**Text passage:**
BLITZER: Fred, thanks very much.

A CNN exclusive -- we're going to hear from a man that spent 35 years in prison before he was exonerated by DNA evidence -- why he says he's not angry.

And who's right about global warming?

We're going hear from two scientists with very different opinions on climate change.


Happening now, a stunning security breach -- insurgents intercepting live feeds from U.S. military drones -- how they hacked some of the most sophisticated military systems with some cheap -- really cheap software.

Also, senators face-off over climate change -- Republican Senator James Inhofe and Democratic Senator Sheldon Whitehouse, they will be here in THE SITUATION ROOM to discuss. And this promises to be not just a discussion, but a heated debate on global warming.

Plus, IPhone users revolt -- details of their plan to send a dramatic message to AT&T.

I'm Wolf Blitzer.


All that coming up.

But first, the latest draft of the health care reform bill up on Capitol Hill is coming under attack from liberals and conservatives alike and President Obama may have called on one of its predecessors for some help.

Our senior political correspondent Candy Crowley is here. We're talking about the former President Bill Clinton and he's speaking out.

CANDY CROWLEY, CNN SENIOR POLITICAL CORRESPONDENT: We are. And that's big help, that's big reinforcement for any president and certainly a Democratic president who, in fact, remains very popular inside his party.

The president did put out -- the former president did put out a statement basically arguing get this thing passed. And he warned of the consequences. Part of this says, "Take it from someone that knows. These chances don't come around every day. Allowing this effort to fall short now would be a colossal blunder, both politically for our party, that is the Democrats, and far more important for the physical, fiscal and economic health of our country."

As it happens that's exactly what the president has been arguing both behind closed doors and in front of the microphone. This is a once in a generation chance. You all have to pass this. Politically it would be disastrous next year if you don't. And not to mention that -- all of those people who need help won't get any.

BLITZER: He and his wife tried in 1993 and 1994; didn't work out very well.

CROWLEY: He knows whereof he speaks.

BLITZER: He knows something about this subject.

CROWLEY: He does. BLITZER: Who specifically, though is he addressing with this statement?

CROWLEY: Yes, listen, I think that the -- if you look at the mix right now, what you have are moderate to conservative Democrats as well as Joe Lieberman, an independent, who really have to have things done with the bill in order to win over their vote. Now what you have is the left of the party saying, well, it doesn't have everything we want either and we may go ahead and walk out of this.

By and large, the president understands that perhaps it is up to Senator Reid to see if he can bring on two or three more. He believes I think that in essence you can bring on the liberals saying, "We can go back for more, let's take what we can get right now."

**Explore the material:**
(A) According to the news transcript, which two senators will debate climate change in THE SITUATION ROOM?
(B) Carry the health care news transcript forward from its final line.

**The data:**
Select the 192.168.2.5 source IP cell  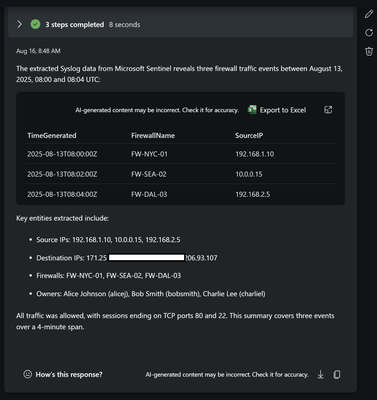coord(253,194)
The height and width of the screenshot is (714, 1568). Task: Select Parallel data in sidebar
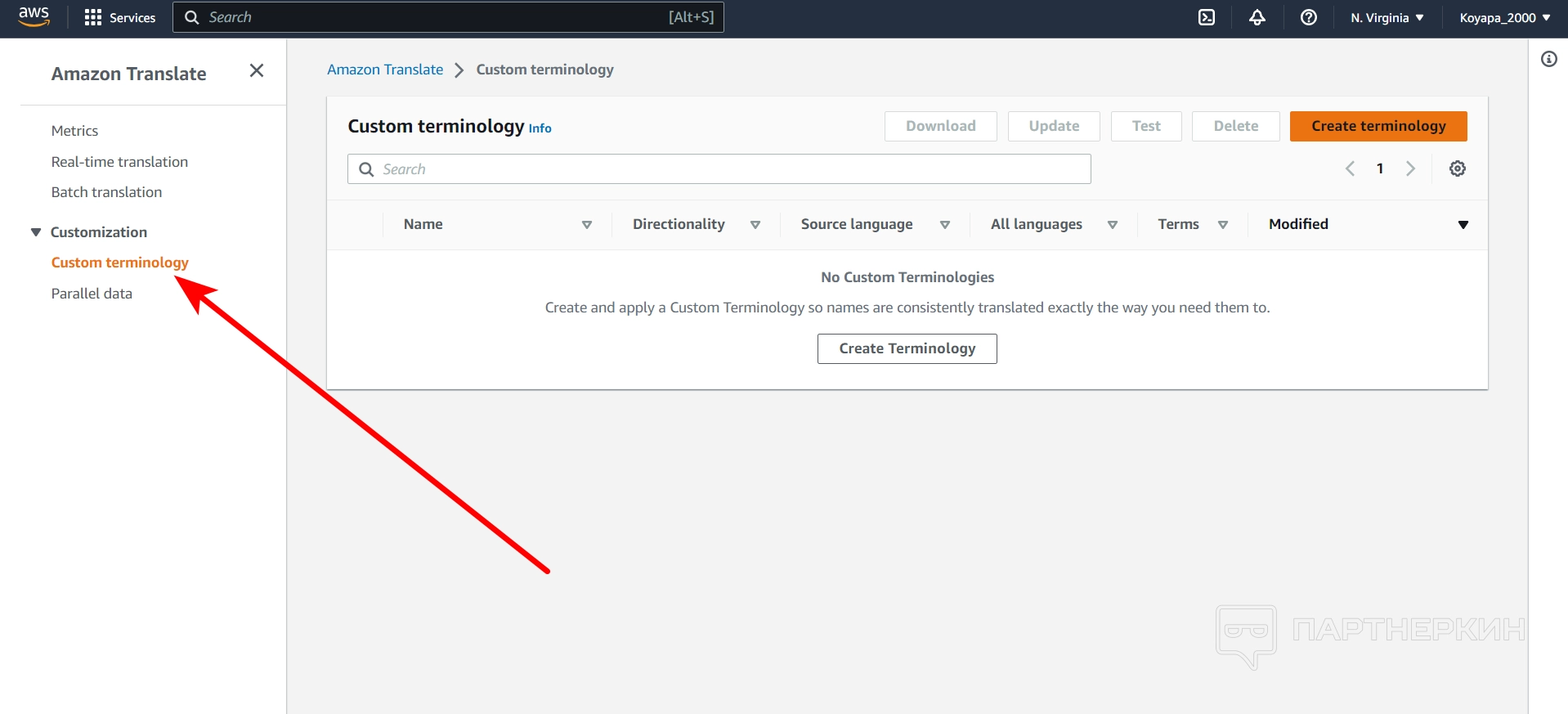[92, 294]
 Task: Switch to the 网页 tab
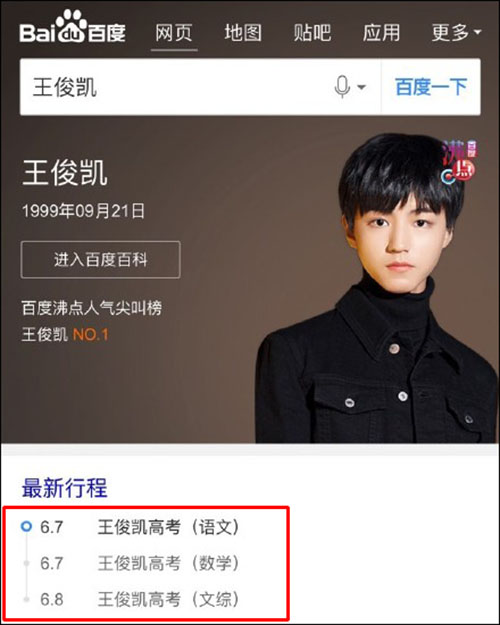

**Responses per task:**
(A) Republican Senator James Inhofe and Democratic Senator Sheldon Whitehouse.

(B)
BLITZER: The fact of the matter is though, that with so many people upset on the right and the left, forget about those on the right now, what kind of bill does the president need to come up with that will satisfy the liberal left of his own party and the more moderate Democrats who are some of whom like Ben Nelson of Nebraska are also on the fence?

CROWLEY: Well, that's Senator Reid's headache, as you know.

Right now, what the president is doing is what he has done all along which is there are broad outlines of what he wants in the health care reform. He has said that both of the bills he has seen right now, at least the outlines of them, meet his requirement. What the president wants is a bill he can sign hopefully by the end of the year.

But in the end, Wolf, you know what's interesting is, even as the president presses and presses and presses and says you've got to get this thing done, politically it's going to be a problem for us if you don't. What we are seeing is falling numbers of people in those polls who actually like this health care reform.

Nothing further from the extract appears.